### [Task objective]
Look through the records below for the line holding "[Seçilmişlər] (232, 27)". Write it out exactly, with each following line through the line holding "[LOS VIEJITOS HUELEN A BAUL] (51, 1503)".

(Supplied material Opens)

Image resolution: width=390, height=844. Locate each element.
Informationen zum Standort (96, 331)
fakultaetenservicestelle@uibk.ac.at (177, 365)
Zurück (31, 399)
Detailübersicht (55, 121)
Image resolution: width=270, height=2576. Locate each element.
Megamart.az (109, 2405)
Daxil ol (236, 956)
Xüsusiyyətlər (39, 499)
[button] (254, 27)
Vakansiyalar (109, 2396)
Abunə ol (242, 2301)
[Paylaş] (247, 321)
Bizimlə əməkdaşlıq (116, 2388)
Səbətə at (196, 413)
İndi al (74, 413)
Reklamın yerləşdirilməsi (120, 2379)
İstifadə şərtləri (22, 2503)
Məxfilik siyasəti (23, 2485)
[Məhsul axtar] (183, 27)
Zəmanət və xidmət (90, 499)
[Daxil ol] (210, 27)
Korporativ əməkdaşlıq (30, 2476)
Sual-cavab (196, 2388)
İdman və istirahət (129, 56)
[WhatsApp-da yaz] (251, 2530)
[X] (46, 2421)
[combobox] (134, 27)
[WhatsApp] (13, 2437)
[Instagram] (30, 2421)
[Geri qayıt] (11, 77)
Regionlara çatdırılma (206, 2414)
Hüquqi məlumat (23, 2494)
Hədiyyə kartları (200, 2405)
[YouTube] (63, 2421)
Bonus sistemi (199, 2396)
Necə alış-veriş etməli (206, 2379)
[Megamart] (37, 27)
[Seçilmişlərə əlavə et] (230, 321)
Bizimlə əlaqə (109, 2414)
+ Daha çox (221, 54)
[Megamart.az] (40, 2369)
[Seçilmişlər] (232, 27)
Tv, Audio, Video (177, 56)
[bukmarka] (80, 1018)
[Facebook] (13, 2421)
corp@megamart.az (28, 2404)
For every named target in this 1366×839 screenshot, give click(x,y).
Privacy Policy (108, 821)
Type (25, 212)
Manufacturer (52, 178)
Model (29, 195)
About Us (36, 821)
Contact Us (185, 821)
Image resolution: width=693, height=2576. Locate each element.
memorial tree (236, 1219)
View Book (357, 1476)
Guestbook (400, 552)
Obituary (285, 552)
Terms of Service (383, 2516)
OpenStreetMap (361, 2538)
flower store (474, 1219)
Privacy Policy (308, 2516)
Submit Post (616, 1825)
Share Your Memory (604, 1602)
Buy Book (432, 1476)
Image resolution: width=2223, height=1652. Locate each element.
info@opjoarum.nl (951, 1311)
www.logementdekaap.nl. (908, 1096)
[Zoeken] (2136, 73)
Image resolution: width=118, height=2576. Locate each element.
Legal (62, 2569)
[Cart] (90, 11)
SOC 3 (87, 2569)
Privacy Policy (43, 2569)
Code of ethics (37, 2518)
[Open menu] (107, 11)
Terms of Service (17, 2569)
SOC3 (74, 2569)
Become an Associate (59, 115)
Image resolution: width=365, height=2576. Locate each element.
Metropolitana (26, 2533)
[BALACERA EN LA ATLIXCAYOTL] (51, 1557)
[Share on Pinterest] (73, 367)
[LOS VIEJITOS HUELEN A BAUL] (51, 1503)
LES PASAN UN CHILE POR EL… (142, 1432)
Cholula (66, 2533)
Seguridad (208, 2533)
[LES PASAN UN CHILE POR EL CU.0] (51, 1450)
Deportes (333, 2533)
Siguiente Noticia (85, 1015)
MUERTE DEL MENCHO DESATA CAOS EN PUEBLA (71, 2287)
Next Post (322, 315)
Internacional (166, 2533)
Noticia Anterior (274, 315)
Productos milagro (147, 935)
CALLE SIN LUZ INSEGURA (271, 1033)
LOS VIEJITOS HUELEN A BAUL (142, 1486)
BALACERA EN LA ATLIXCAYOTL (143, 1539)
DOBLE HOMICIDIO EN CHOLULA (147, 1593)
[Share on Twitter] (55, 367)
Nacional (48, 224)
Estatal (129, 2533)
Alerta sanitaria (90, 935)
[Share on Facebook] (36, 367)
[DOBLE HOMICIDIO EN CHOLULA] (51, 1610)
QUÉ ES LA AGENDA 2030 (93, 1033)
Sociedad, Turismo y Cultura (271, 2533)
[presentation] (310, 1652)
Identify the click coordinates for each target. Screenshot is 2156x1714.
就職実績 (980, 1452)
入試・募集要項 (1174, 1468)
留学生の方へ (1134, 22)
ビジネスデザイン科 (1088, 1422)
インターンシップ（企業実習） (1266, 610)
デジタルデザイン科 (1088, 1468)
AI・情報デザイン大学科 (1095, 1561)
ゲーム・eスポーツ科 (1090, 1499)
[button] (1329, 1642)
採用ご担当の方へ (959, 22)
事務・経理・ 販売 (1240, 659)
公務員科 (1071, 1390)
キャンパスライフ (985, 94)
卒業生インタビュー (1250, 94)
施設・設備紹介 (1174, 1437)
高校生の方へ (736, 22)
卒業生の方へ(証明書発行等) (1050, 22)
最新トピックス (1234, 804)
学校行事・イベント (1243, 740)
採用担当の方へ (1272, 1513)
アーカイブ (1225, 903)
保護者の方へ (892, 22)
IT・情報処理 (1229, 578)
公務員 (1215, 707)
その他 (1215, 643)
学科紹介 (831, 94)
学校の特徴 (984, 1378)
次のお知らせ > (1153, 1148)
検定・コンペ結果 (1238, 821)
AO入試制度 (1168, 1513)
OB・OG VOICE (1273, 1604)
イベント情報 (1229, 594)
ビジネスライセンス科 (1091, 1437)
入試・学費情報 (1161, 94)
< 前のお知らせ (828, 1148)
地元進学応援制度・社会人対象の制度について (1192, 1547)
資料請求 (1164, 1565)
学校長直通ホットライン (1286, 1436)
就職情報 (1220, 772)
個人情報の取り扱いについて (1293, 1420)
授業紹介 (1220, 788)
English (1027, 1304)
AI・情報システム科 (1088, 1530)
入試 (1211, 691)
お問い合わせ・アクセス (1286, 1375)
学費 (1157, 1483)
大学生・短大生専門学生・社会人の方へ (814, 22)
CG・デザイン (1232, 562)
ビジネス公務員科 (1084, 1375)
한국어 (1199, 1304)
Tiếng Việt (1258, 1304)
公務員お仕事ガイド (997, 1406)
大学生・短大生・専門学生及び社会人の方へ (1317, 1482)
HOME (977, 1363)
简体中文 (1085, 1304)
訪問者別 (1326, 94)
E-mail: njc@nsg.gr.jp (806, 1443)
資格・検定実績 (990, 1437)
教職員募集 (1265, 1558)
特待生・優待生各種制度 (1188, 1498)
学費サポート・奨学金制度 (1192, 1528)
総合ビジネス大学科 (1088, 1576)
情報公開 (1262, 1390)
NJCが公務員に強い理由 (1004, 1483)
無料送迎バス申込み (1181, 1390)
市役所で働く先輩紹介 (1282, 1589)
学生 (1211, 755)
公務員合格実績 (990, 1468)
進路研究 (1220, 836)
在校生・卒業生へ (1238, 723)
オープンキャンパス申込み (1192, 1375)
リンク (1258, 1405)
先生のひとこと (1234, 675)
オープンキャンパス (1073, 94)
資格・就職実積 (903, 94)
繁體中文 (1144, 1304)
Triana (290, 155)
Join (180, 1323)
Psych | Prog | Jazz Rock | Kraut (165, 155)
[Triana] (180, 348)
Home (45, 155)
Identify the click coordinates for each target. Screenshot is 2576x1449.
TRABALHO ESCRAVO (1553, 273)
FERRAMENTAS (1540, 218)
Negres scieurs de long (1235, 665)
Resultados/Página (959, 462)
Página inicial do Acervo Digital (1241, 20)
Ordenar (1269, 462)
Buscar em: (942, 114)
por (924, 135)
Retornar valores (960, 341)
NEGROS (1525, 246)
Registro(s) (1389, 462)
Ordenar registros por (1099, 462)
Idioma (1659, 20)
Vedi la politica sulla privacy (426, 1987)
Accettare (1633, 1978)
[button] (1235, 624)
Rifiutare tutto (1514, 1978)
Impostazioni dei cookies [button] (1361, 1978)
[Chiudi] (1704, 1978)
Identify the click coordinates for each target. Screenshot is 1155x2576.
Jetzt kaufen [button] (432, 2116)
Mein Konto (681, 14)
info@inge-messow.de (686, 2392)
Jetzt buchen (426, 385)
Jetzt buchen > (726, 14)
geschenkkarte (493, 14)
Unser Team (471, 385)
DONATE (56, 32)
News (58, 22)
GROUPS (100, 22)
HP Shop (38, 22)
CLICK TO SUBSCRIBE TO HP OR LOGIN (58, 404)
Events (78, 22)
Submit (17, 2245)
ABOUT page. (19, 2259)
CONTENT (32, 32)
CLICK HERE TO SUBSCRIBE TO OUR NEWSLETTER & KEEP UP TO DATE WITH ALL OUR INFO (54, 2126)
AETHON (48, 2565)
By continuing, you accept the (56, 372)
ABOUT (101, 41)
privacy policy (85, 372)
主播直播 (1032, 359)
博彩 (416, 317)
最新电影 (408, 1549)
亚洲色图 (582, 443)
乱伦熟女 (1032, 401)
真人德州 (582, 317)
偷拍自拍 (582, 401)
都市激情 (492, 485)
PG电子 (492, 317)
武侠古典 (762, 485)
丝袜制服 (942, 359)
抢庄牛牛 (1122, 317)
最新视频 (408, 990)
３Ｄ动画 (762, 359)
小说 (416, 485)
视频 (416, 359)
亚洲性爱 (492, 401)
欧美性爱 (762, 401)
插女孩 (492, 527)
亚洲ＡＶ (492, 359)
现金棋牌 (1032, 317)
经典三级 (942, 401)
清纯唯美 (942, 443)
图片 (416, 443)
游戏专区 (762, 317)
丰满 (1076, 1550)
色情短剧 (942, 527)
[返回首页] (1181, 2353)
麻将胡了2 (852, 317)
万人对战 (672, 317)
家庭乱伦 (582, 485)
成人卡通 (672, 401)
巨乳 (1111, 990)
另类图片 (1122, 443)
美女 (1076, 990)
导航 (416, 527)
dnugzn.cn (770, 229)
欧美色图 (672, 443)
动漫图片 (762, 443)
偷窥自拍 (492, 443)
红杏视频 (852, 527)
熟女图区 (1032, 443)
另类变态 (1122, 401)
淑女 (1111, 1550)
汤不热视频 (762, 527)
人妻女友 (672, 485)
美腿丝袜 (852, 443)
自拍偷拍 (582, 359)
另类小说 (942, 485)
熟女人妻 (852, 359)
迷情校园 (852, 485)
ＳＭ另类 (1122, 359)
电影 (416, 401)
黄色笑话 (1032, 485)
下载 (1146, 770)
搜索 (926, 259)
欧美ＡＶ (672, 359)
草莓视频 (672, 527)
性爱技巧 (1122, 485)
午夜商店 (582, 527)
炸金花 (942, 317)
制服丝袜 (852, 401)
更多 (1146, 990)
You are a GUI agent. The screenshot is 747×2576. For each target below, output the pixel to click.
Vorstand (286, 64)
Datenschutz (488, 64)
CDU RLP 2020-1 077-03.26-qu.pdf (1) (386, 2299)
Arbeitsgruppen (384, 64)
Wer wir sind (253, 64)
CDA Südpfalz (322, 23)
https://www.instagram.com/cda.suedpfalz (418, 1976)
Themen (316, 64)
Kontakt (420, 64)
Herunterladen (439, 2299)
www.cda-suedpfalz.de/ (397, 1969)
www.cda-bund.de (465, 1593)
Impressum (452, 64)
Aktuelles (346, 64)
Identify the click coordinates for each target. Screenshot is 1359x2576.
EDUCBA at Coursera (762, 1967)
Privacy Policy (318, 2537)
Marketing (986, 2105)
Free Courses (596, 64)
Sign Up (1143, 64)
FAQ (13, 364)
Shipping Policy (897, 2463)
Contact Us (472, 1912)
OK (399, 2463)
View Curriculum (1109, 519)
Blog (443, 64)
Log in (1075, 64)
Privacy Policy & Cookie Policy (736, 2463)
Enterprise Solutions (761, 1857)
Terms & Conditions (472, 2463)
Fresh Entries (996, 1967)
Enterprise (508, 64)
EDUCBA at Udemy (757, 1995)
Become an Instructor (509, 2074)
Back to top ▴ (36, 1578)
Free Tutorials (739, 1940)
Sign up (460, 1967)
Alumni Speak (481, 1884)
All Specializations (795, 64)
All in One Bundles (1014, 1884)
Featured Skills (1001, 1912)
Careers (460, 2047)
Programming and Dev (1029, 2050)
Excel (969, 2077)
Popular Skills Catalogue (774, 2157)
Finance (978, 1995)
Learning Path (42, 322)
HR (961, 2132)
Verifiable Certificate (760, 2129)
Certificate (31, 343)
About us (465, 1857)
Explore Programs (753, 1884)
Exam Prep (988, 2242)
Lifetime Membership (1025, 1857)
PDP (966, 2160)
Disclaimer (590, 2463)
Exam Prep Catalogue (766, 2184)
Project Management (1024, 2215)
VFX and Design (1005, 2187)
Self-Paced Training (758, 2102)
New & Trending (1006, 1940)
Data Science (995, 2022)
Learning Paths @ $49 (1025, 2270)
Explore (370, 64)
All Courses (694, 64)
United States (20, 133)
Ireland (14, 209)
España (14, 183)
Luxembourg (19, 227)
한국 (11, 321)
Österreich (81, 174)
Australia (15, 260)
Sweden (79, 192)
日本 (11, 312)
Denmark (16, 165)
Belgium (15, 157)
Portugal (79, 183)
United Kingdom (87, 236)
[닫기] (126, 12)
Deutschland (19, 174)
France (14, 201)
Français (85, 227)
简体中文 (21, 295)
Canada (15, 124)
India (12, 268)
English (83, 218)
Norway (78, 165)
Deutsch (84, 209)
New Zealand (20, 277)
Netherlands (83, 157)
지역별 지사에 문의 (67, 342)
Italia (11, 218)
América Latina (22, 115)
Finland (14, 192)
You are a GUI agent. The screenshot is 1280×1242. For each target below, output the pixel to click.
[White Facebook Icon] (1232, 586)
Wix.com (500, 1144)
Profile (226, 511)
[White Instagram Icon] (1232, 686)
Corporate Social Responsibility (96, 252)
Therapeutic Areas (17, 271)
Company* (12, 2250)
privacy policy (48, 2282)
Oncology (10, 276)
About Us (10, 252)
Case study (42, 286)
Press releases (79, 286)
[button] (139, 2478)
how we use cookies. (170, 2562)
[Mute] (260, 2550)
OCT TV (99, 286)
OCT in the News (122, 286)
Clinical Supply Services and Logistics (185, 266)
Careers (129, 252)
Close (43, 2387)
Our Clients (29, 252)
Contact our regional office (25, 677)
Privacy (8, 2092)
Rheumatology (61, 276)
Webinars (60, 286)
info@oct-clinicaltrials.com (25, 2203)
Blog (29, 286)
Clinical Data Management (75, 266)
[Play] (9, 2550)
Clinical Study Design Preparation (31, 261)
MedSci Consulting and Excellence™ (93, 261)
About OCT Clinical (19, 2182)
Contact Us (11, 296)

(Supplied material Closes)

### [Written solution]
[Seçilmişlər] (232, 27)
Tv, Audio, Video (177, 56)
[bukmarka] (80, 1018)
[Facebook] (13, 2421)
corp@megamart.az (28, 2404)
For every named target in this 1366×839 screenshot, give click(x,y).
Privacy Policy (108, 821)
Type (25, 212)
Manufacturer (52, 178)
Model (29, 195)
About Us (36, 821)
Contact Us (185, 821)
Image resolution: width=693, height=2576. Locate each element.
memorial tree (236, 1219)
View Book (357, 1476)
Guestbook (400, 552)
Obituary (285, 552)
Terms of Service (383, 2516)
OpenStreetMap (361, 2538)
flower store (474, 1219)
Privacy Policy (308, 2516)
Submit Post (616, 1825)
Share Your Memory (604, 1602)
Buy Book (432, 1476)
Image resolution: width=2223, height=1652. Locate each element.
info@opjoarum.nl (951, 1311)
www.logementdekaap.nl. (908, 1096)
[Zoeken] (2136, 73)
Image resolution: width=118, height=2576. Locate each element.
Legal (62, 2569)
[Cart] (90, 11)
SOC 3 (87, 2569)
Privacy Policy (43, 2569)
Code of ethics (37, 2518)
[Open menu] (107, 11)
Terms of Service (17, 2569)
SOC3 (74, 2569)
Become an Associate (59, 115)
Image resolution: width=365, height=2576. Locate each element.
Metropolitana (26, 2533)
[BALACERA EN LA ATLIXCAYOTL] (51, 1557)
[Share on Pinterest] (73, 367)
[LOS VIEJITOS HUELEN A BAUL] (51, 1503)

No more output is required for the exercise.